• What the task requires: Nothing in the records may change. Output them all exactly.

• Supplied records:
-=-=-=-=-

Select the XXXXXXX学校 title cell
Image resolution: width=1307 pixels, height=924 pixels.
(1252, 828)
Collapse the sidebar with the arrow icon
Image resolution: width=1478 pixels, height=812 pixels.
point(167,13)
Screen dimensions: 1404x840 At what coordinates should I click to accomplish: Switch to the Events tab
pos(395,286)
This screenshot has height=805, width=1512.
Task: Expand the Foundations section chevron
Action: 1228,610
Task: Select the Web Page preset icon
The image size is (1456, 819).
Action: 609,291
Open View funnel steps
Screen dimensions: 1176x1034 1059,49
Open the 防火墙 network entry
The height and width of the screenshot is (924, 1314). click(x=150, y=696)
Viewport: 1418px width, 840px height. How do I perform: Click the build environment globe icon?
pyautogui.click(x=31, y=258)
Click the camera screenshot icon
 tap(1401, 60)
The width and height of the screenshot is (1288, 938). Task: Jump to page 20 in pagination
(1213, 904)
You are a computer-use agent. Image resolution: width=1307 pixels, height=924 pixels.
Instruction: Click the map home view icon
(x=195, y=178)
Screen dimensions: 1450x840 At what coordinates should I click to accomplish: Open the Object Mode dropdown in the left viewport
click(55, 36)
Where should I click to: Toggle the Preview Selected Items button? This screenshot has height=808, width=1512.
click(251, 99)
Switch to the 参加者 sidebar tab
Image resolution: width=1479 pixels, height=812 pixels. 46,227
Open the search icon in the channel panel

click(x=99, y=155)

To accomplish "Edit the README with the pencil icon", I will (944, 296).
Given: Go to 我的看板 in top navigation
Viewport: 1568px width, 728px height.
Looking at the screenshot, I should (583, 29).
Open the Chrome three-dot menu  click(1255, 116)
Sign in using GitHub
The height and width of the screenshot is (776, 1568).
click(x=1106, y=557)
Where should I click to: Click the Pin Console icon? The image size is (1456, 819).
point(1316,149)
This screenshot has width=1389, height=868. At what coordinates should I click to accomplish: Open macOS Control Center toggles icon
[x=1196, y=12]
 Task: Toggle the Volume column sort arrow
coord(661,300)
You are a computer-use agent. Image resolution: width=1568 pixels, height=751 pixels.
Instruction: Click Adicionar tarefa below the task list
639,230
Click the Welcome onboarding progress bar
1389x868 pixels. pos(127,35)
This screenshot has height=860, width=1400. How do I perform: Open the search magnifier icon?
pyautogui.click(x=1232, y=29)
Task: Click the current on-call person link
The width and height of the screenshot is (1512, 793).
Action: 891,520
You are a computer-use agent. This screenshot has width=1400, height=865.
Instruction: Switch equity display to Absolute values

-=-=-=-=-

• Reply:
Select the XXXXXXX学校 title cell
Image resolution: width=1307 pixels, height=924 pixels.
(1252, 828)
Collapse the sidebar with the arrow icon
Image resolution: width=1478 pixels, height=812 pixels.
point(167,13)
Screen dimensions: 1404x840 At what coordinates should I click to accomplish: Switch to the Events tab
pos(395,286)
This screenshot has height=805, width=1512.
Task: Expand the Foundations section chevron
Action: 1228,610
Task: Select the Web Page preset icon
The image size is (1456, 819).
Action: 609,291
Open View funnel steps
Screen dimensions: 1176x1034 1059,49
Open the 防火墙 network entry
The height and width of the screenshot is (924, 1314). click(x=150, y=696)
Viewport: 1418px width, 840px height. How do I perform: Click the build environment globe icon?
pyautogui.click(x=31, y=258)
Click the camera screenshot icon
 tap(1401, 60)
The width and height of the screenshot is (1288, 938). Task: Jump to page 20 in pagination
(1213, 904)
You are a computer-use agent. Image resolution: width=1307 pixels, height=924 pixels.
Instruction: Click the map home view icon
(x=195, y=178)
Screen dimensions: 1450x840 At what coordinates should I click to accomplish: Open the Object Mode dropdown in the left viewport
click(55, 36)
Where should I click to: Toggle the Preview Selected Items button? This screenshot has height=808, width=1512.
click(251, 99)
Switch to the 参加者 sidebar tab
Image resolution: width=1479 pixels, height=812 pixels. 46,227
Open the search icon in the channel panel

click(x=99, y=155)

To accomplish "Edit the README with the pencil icon", I will (944, 296).
Given: Go to 我的看板 in top navigation
Viewport: 1568px width, 728px height.
Looking at the screenshot, I should (583, 29).
Open the Chrome three-dot menu  click(1255, 116)
Sign in using GitHub
The height and width of the screenshot is (776, 1568).
click(x=1106, y=557)
Where should I click to: Click the Pin Console icon? The image size is (1456, 819).
point(1316,149)
This screenshot has width=1389, height=868. At what coordinates should I click to accomplish: Open macOS Control Center toggles icon
[x=1196, y=12]
 Task: Toggle the Volume column sort arrow
coord(661,300)
You are a computer-use agent. Image resolution: width=1568 pixels, height=751 pixels.
Instruction: Click Adicionar tarefa below the task list
639,230
Click the Welcome onboarding progress bar
1389x868 pixels. pos(127,35)
This screenshot has height=860, width=1400. How do I perform: Open the search magnifier icon?
pyautogui.click(x=1232, y=29)
Task: Click the current on-call person link
The width and height of the screenshot is (1512, 793).
Action: 891,520
You are a computer-use agent. This screenshot has width=1400, height=865.
Instruction: Switch equity display to Absolute values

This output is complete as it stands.